Zhichao Li, Thai Duong, Nikolay Atanasov

This paper considers the problem of safe autonomous navigation in unknown environments, relying on local obstacle sensing. We consider a control-affine nonlinear robot system subject to bounded input noise and rely on feedback linearization to determine ellipsoid output bounds on the closed-loop robot trajectory under stabilizing control. A virtual governor system is developed to adaptively track a desired navigation path, while relying on the robot trajectory bounds to slow down if safety is endangered and speed up otherwise. The main contribution is the derivation of theoretical guarantees for safe nonlinear system path-following control and its application to autonomous robot navigation in unknown environments.

Thai Duong, Nikhil Das, Michael Yip et al.

This paper focuses on real-time occupancy mapping and collision checking onboard an autonomous robot navigating in an unknown environment.

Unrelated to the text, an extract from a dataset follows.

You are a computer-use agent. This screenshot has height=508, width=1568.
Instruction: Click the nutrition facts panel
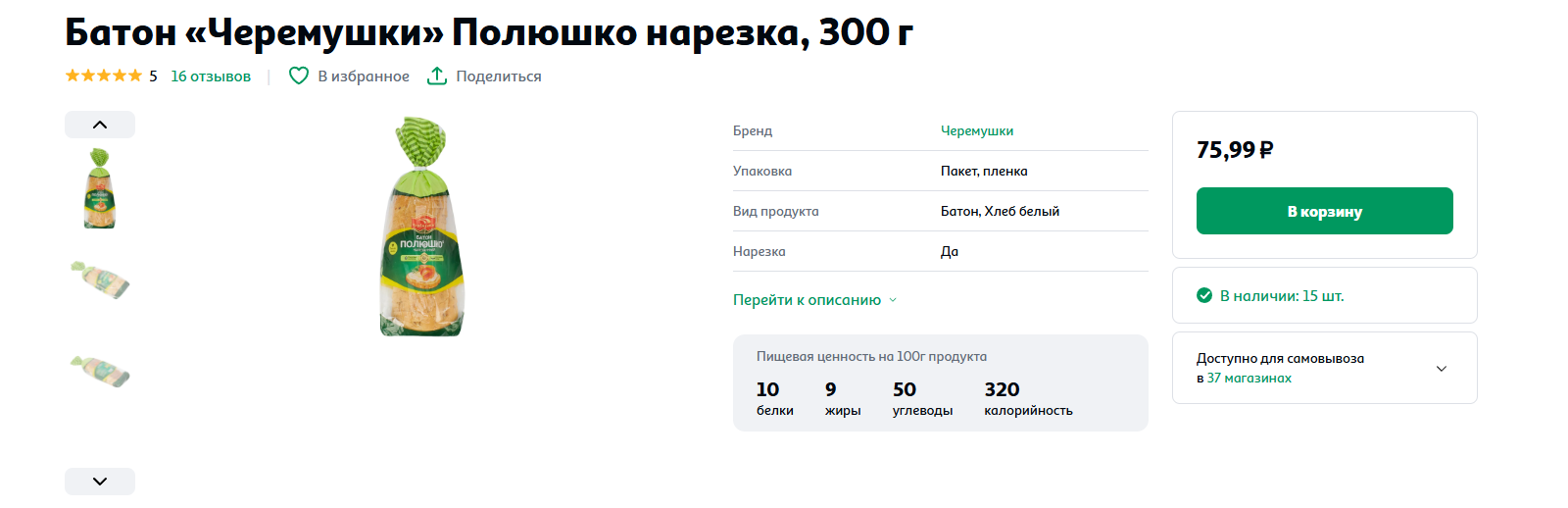[941, 382]
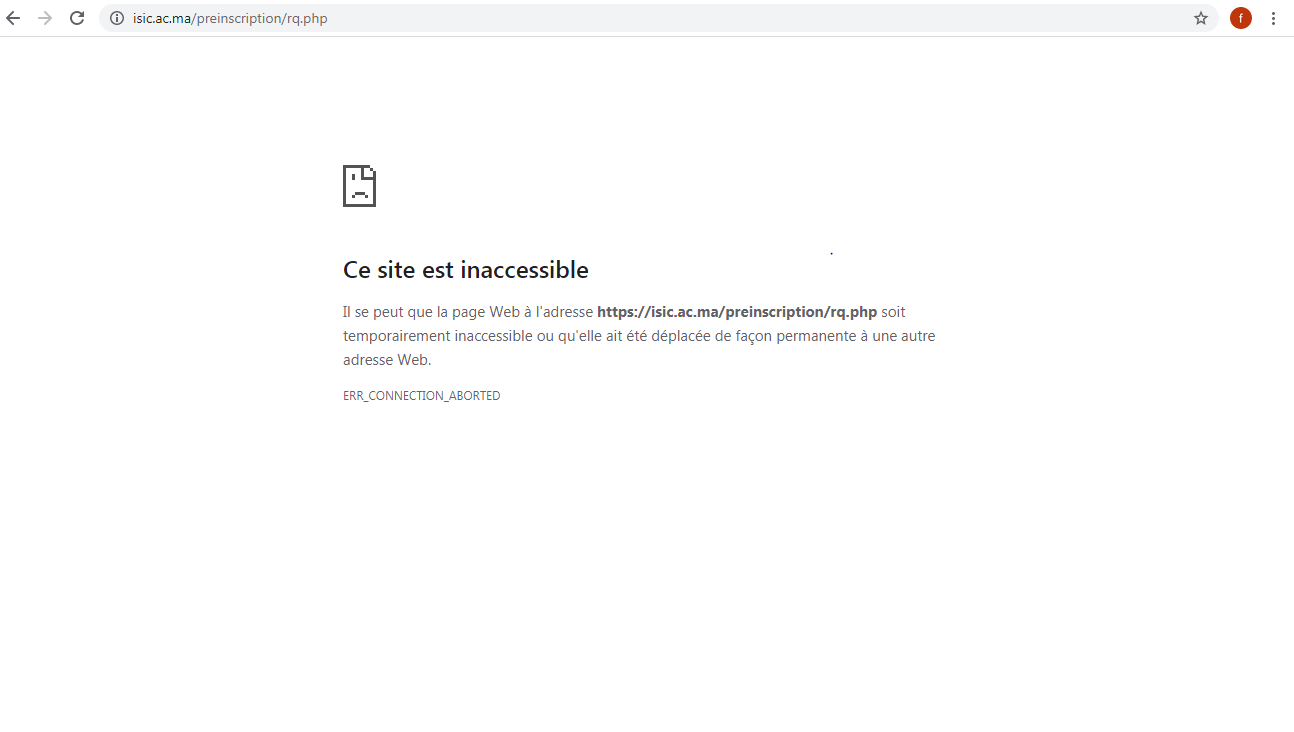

We propose a new map representation, in which occupied and free space are separated by the decision boundary of a kernel perceptron classifier. We develop an online training algorithm that maintains a very sparse set of support vectors to represent obstacle boundaries in configuration space. We also derive conditions that allow complete (without sampling) collision-checking for piecewise-linear and piecewise-polynomial robot trajectories. We demonstrate the effectiveness of our mapping and collision checking algorithms for autonomous navigation of an Ackermann-drive robot in unknown environments.